▶ **WHAT TO PRODUCE**: Render the material below as a JSON list of strings, one string per line, and leave out blank lines.

▶ **EXTRACTED DATA**:
·····

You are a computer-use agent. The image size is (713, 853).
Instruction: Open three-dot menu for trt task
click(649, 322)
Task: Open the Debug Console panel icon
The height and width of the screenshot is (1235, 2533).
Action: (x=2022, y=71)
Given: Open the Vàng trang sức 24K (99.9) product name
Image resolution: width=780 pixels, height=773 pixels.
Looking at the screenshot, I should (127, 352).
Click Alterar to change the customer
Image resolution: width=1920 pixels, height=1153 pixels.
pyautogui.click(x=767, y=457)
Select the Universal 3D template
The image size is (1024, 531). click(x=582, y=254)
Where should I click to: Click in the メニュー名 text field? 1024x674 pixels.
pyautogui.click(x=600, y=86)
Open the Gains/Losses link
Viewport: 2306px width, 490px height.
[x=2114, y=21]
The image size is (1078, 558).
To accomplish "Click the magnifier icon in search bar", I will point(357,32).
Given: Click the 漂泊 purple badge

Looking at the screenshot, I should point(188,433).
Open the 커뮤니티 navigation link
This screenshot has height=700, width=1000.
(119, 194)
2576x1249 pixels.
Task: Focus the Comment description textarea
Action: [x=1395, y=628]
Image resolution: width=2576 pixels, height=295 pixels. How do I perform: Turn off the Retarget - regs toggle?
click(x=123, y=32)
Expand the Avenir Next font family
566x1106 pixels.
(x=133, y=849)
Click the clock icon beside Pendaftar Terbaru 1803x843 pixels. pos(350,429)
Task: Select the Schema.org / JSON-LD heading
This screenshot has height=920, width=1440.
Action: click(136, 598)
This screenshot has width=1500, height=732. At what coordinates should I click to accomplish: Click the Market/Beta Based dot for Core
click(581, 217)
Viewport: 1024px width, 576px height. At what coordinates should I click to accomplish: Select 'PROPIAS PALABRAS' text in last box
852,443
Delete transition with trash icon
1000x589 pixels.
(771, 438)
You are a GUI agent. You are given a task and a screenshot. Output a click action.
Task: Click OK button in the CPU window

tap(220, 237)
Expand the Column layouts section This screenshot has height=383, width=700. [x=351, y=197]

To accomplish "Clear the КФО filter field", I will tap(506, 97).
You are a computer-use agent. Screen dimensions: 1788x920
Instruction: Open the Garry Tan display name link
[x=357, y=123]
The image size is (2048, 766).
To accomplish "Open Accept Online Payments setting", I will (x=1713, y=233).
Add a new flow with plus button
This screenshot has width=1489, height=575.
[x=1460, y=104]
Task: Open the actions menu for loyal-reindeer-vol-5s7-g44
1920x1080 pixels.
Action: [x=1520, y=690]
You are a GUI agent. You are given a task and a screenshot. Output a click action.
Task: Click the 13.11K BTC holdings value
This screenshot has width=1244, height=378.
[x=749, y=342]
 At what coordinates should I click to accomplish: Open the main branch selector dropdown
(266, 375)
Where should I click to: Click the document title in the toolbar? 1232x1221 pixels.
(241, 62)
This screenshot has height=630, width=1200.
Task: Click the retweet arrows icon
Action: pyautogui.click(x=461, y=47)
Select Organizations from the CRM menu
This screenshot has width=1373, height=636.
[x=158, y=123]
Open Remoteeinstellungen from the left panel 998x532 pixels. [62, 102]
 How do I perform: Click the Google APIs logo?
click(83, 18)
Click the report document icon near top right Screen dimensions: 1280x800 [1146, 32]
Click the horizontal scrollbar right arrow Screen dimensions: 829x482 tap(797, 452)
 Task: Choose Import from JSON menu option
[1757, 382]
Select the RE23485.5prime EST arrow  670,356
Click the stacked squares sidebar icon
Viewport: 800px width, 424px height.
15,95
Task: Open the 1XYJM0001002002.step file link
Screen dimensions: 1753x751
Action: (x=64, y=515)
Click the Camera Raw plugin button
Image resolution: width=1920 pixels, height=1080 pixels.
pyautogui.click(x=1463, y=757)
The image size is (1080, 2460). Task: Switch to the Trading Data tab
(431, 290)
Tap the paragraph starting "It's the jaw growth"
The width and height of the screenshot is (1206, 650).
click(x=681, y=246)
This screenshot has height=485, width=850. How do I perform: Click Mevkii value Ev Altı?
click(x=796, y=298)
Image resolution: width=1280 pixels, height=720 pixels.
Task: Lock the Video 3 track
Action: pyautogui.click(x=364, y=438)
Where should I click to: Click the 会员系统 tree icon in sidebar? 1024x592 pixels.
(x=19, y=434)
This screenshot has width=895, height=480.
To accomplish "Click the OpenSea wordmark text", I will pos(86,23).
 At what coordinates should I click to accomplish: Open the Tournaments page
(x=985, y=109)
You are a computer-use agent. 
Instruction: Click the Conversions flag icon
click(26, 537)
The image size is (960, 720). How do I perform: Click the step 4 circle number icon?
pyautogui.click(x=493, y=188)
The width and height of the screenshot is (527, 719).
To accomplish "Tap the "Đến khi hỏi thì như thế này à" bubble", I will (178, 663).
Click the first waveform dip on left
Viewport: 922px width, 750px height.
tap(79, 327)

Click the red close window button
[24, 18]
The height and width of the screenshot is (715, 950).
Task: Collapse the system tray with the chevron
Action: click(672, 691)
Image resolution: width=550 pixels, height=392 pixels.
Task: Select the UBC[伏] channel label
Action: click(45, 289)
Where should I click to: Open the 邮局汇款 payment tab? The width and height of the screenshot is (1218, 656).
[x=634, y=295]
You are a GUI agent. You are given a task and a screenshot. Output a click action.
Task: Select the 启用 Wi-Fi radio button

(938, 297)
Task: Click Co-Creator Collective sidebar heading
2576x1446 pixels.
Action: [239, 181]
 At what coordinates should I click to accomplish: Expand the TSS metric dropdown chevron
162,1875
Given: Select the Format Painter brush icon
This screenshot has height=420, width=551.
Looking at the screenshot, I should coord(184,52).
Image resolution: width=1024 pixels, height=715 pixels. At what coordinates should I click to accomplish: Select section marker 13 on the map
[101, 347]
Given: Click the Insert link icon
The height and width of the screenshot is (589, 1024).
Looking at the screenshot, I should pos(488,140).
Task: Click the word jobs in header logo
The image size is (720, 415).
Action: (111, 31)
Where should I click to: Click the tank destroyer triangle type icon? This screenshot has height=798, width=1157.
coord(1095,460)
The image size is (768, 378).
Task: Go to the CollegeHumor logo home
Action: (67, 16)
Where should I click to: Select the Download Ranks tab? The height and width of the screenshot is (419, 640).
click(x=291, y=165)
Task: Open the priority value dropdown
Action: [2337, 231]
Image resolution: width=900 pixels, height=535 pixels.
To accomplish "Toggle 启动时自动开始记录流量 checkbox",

·····

▶ **CORRECT ANSWER**:
[
  "You are a computer-use agent. The image size is (713, 853).",
  "Instruction: Open three-dot menu for trt task",
  "click(649, 322)",
  "Task: Open the Debug Console panel icon",
  "The height and width of the screenshot is (1235, 2533).",
  "Action: (x=2022, y=71)",
  "Given: Open the Vàng trang sức 24K (99.9) product name",
  "Image resolution: width=780 pixels, height=773 pixels.",
  "Looking at the screenshot, I should (127, 352).",
  "Click Alterar to change the customer",
  "Image resolution: width=1920 pixels, height=1153 pixels.",
  "pyautogui.click(x=767, y=457)",
  "Select the Universal 3D template",
  "The image size is (1024, 531). click(x=582, y=254)",
  "Where should I click to: Click in the メニュー名 text field? 1024x674 pixels.",
  "pyautogui.click(x=600, y=86)",
  "Open the Gains/Losses link",
  "Viewport: 2306px width, 490px height.",
  "[x=2114, y=21]",
  "The image size is (1078, 558).",
  "To accomplish \"Click the magnifier icon in search bar\", I will point(357,32).",
  "Given: Click the 漂泊 purple badge",
  "Looking at the screenshot, I should point(188,433).",
  "Open the 커뮤니티 navigation link",
  "This screenshot has height=700, width=1000.",
  "(119, 194)",
  "2576x1249 pixels.",
  "Task: Focus the Comment description textarea",
  "Action: [x=1395, y=628]",
  "Image resolution: width=2576 pixels, height=295 pixels. How do I perform: Turn off the Retarget - regs toggle?",
  "click(x=123, y=32)",
  "Expand the Avenir Next font family",
  "566x1106 pixels.",
  "(x=133, y=849)",
  "Click the clock icon beside Pendaftar Terbaru 1803x843 pixels. pos(350,429)",
  "Task: Select the Schema.org / JSON-LD heading",
  "This screenshot has height=920, width=1440.",
  "Action: click(136, 598)",
  "This screenshot has width=1500, height=732. At what coordinates should I click to accomplish: Click the Market/Beta Based dot for Core",
  "click(581, 217)",
  "Viewport: 1024px width, 576px height. At what coordinates should I click to accomplish: Select 'PROPIAS PALABRAS' text in last box",
  "852,443",
  "Delete transition with trash icon",
  "1000x589 pixels.",
  "(771, 438)",
  "You are a GUI agent. You are given a task and a screenshot. Output a click action.",
  "Task: Click OK button in the CPU window",
  "tap(220, 237)",
  "Expand the Column layouts section This screenshot has height=383, width=700. [x=351, y=197]",
  "To accomplish \"Clear the КФО filter field\", I will tap(506, 97).",
  "You are a computer-use agent. Screen dimensions: 1788x920",
  "Instruction: Open the Garry Tan display name link",
  "[x=357, y=123]",
  "The image size is (2048, 766).",
  "To accomplish \"Open Accept Online Payments setting\", I will (x=1713, y=233).",
  "Add a new flow with plus button",
  "This screenshot has width=1489, height=575.",
  "[x=1460, y=104]",
  "Task: Open the actions menu for loyal-reindeer-vol-5s7-g44",
  "1920x1080 pixels.",
  "Action: [x=1520, y=690]",
  "You are a GUI agent. You are given a task and a screenshot. Output a click action.",
  "Task: Click the 13.11K BTC holdings value",
  "This screenshot has width=1244, height=378.",
  "[x=749, y=342]",
  " At what coordinates should I click to accomplish: Open the main branch selector dropdown",
  "(266, 375)",
  "Where should I click to: Click the document title in the toolbar? 1232x1221 pixels.",
  "(241, 62)",
  "This screenshot has height=630, width=1200.",
  "Task: Click the retweet arrows icon",
  "Action: pyautogui.click(x=461, y=47)",
  "Select Organizations from the CRM menu",
  "This screenshot has width=1373, height=636.",
  "[x=158, y=123]",
  "Open Remoteeinstellungen from the left panel 998x532 pixels. [62, 102]",
  " How do I perform: Click the Google APIs logo?",
  "click(83, 18)",
  "Click the report document icon near top right Screen dimensions: 1280x800 [1146, 32]",
  "Click the horizontal scrollbar right arrow Screen dimensions: 829x482 tap(797, 452)",
  " Task: Choose Import from JSON menu option",
  "[1757, 382]",
  "Select the RE23485.5prime EST arrow  670,356",
  "Click the stacked squares sidebar icon",
  "Viewport: 800px width, 424px height.",
  "15,95",
  "Task: Open the 1XYJM0001002002.step file link",
  "Screen dimensions: 1753x751",
  "Action: (x=64, y=515)",
  "Click the Camera Raw plugin button",
  "Image resolution: width=1920 pixels, height=1080 pixels.",
  "pyautogui.click(x=1463, y=757)",
  "The image size is (1080, 2460). Task: Switch to the Trading Data tab",
  "(431, 290)",
  "Tap the paragraph starting \"It's the jaw growth\"",
  "The width and height of the screenshot is (1206, 650).",
  "click(x=681, y=246)",
  "This screenshot has height=485, width=850. How do I perform: Click Mevkii value Ev Altı?",
  "click(x=796, y=298)",
  "Image resolution: width=1280 pixels, height=720 pixels.",
  "Task: Lock the Video 3 track",
  "Action: pyautogui.click(x=364, y=438)",
  "Where should I click to: Click the 会员系统 tree icon in sidebar? 1024x592 pixels.",
  "(x=19, y=434)",
  "This screenshot has width=895, height=480.",
  "To accomplish \"Click the OpenSea wordmark text\", I will pos(86,23).",
  " At what coordinates should I click to accomplish: Open the Tournaments page",
  "(x=985, y=109)",
  "You are a computer-use agent. ",
  "Instruction: Click the Conversions flag icon",
  "click(26, 537)",
  "The image size is (960, 720). How do I perform: Click the step 4 circle number icon?",
  "pyautogui.click(x=493, y=188)",
  "The width and height of the screenshot is (527, 719).",
  "To accomplish \"Tap the \"Đến khi hỏi thì như thế này à\" bubble\", I will (178, 663).",
  "Click the first waveform dip on left",
  "Viewport: 922px width, 750px height.",
  "tap(79, 327)",
  "Click the red close window button",
  "[24, 18]",
  "The height and width of the screenshot is (715, 950).",
  "Task: Collapse the system tray with the chevron",
  "Action: click(672, 691)",
  "Image resolution: width=550 pixels, height=392 pixels.",
  "Task: Select the UBC[伏] channel label",
  "Action: click(45, 289)",
  "Where should I click to: Open the 邮局汇款 payment tab? The width and height of the screenshot is (1218, 656).",
  "[x=634, y=295]",
  "You are a GUI agent. You are given a task and a screenshot. Output a click action.",
  "Task: Select the 启用 Wi-Fi radio button",
  "(938, 297)",
  "Task: Click Co-Creator Collective sidebar heading",
  "2576x1446 pixels.",
  "Action: [239, 181]",
  " At what coordinates should I click to accomplish: Expand the TSS metric dropdown chevron",
  "162,1875",
  "Given: Select the Format Painter brush icon",
  "This screenshot has height=420, width=551.",
  "Looking at the screenshot, I should coord(184,52).",
  "Image resolution: width=1024 pixels, height=715 pixels. At what coordinates should I click to accomplish: Select section marker 13 on the map",
  "[101, 347]",
  "Given: Click the Insert link icon",
  "The height and width of the screenshot is (589, 1024).",
  "Looking at the screenshot, I should pos(488,140).",
  "Task: Click the word jobs in header logo",
  "The image size is (720, 415).",
  "Action: (111, 31)",
  "Where should I click to: Click the tank destroyer triangle type icon? This screenshot has height=798, width=1157.",
  "coord(1095,460)",
  "The image size is (768, 378).",
  "Task: Go to the CollegeHumor logo home",
  "Action: (67, 16)",
  "Where should I click to: Select the Download Ranks tab? The height and width of the screenshot is (419, 640).",
  "click(x=291, y=165)",
  "Task: Open the priority value dropdown",
  "Action: [2337, 231]",
  "Image resolution: width=900 pixels, height=535 pixels.",
  "To accomplish \"Toggle 启动时自动开始记录流量 checkbox\","
]